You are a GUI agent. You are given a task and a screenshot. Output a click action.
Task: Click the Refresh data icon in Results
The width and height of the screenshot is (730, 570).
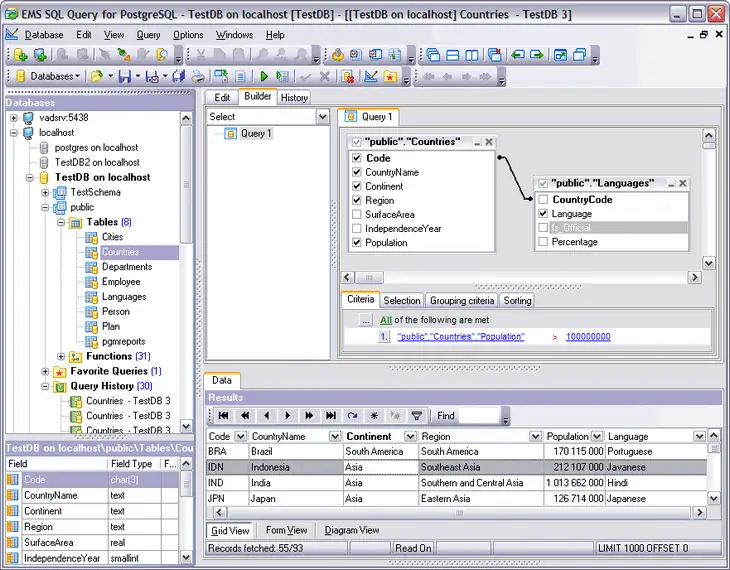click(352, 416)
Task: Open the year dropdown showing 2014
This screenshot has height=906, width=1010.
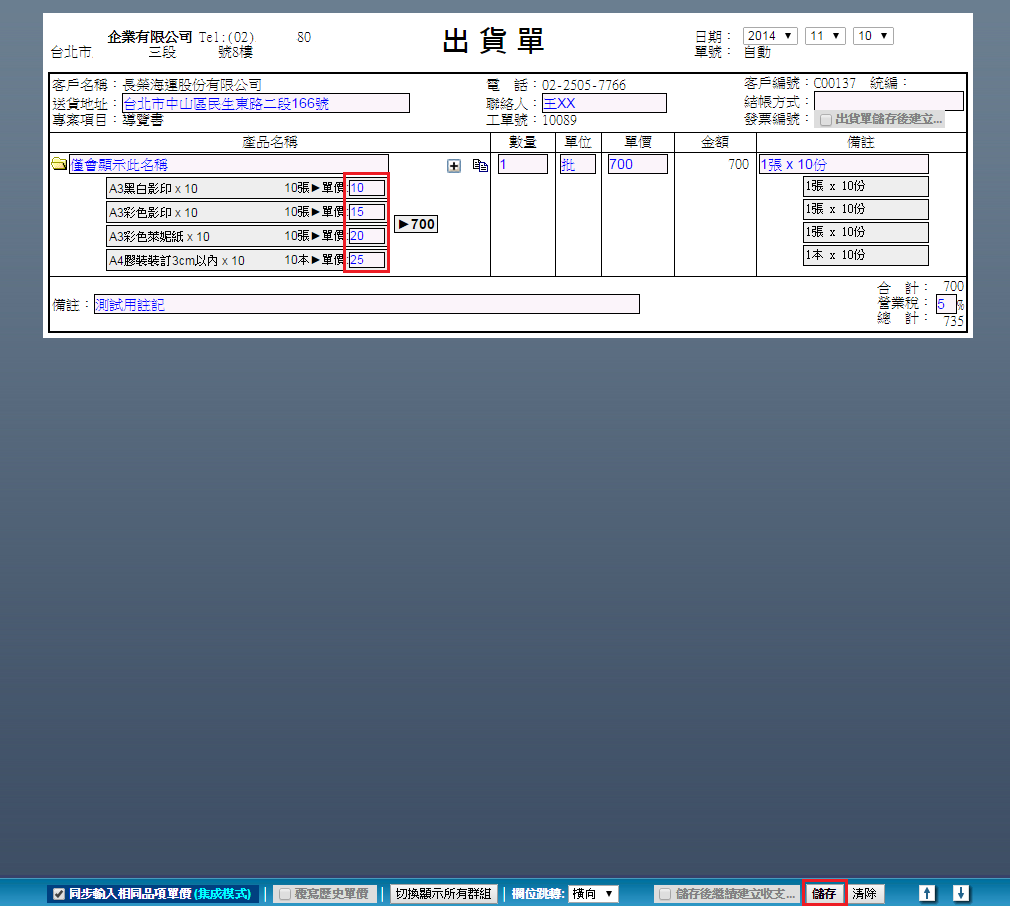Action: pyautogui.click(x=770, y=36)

—————

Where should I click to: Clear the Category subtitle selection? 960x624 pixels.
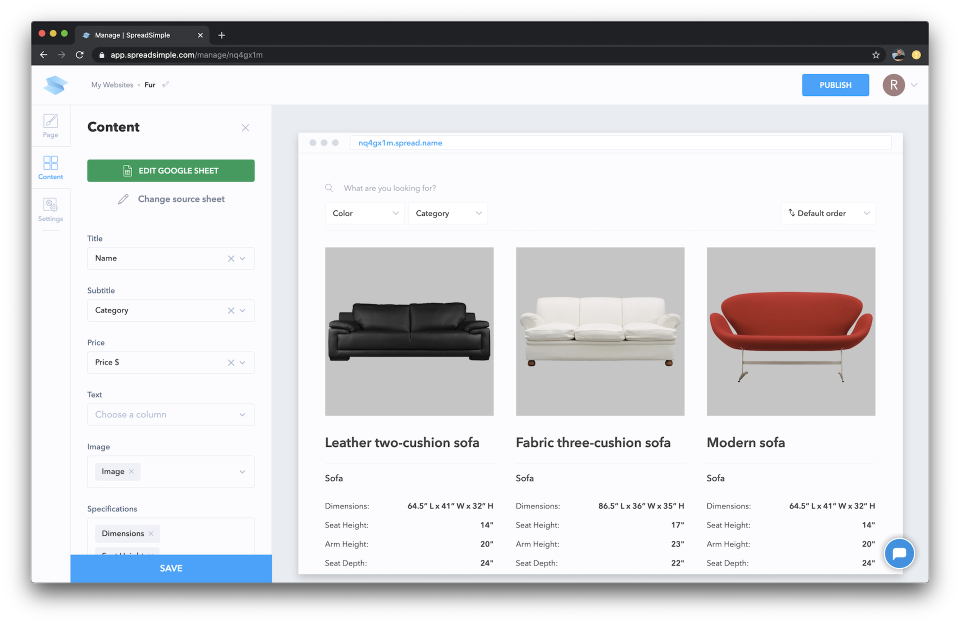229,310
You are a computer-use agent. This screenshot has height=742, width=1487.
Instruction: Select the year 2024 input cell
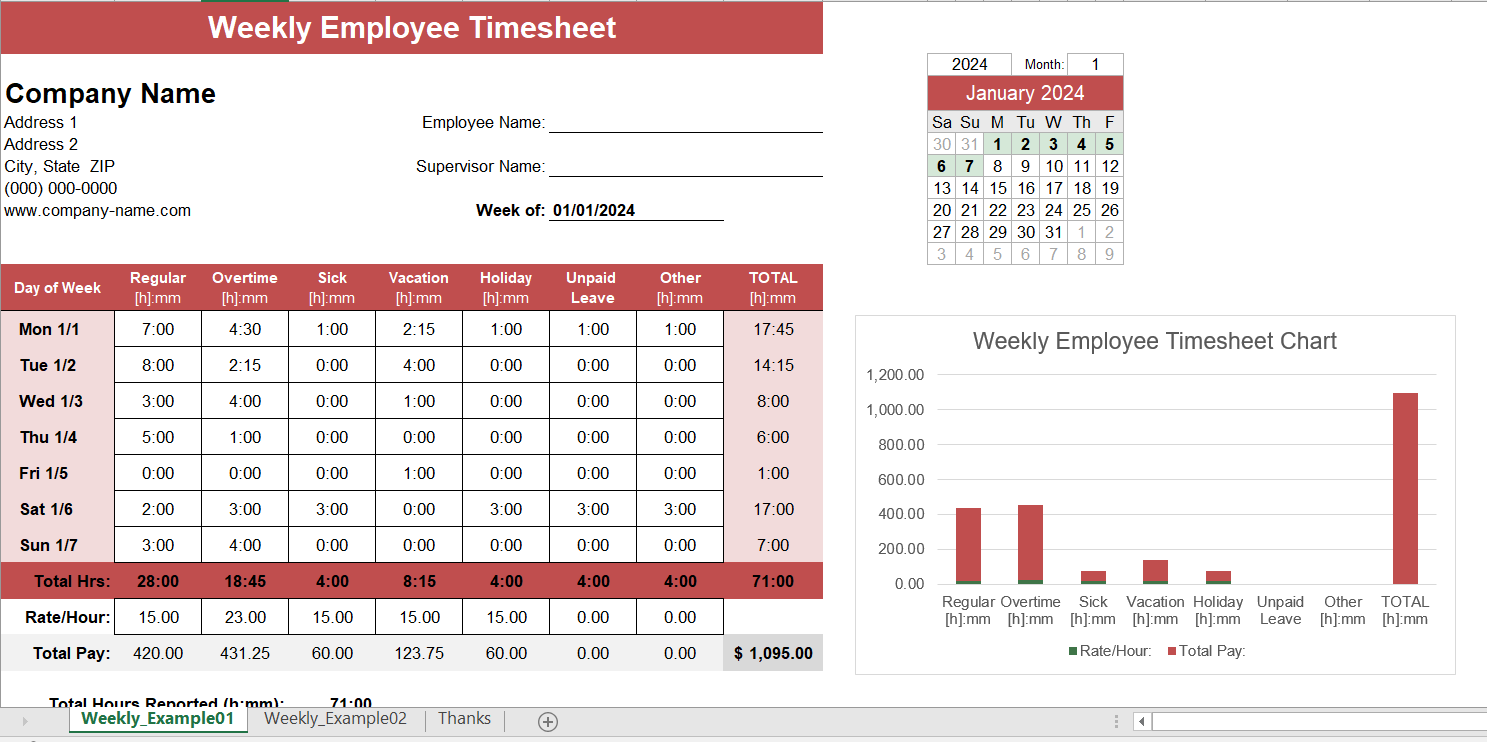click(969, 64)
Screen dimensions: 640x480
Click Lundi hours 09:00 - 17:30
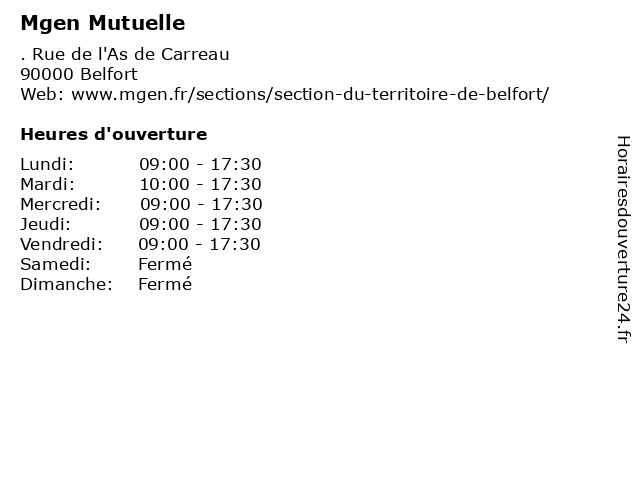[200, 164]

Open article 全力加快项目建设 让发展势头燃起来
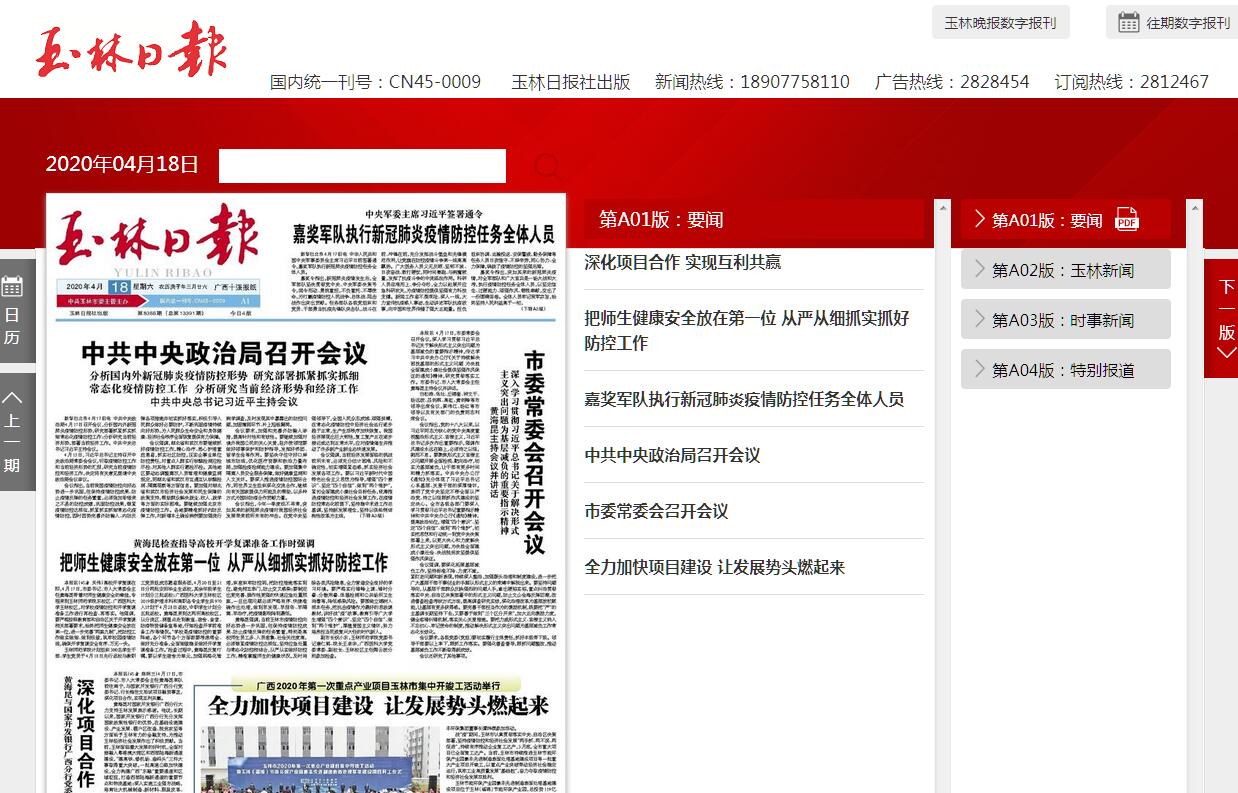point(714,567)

—————

Task prompt - The expected output is the lines above from the one containing "You are a GUI" to the one containing "Task: Open the year dropdown showing 2014", both ends included, reproduced exactly with every picture left out.

Response box -
You are a GUI agent. You are given a task and a screenshot. Output a click action.
Task: Click the Refresh data icon in Results
The width and height of the screenshot is (730, 570).
click(352, 416)
Task: Open the year dropdown showing 2014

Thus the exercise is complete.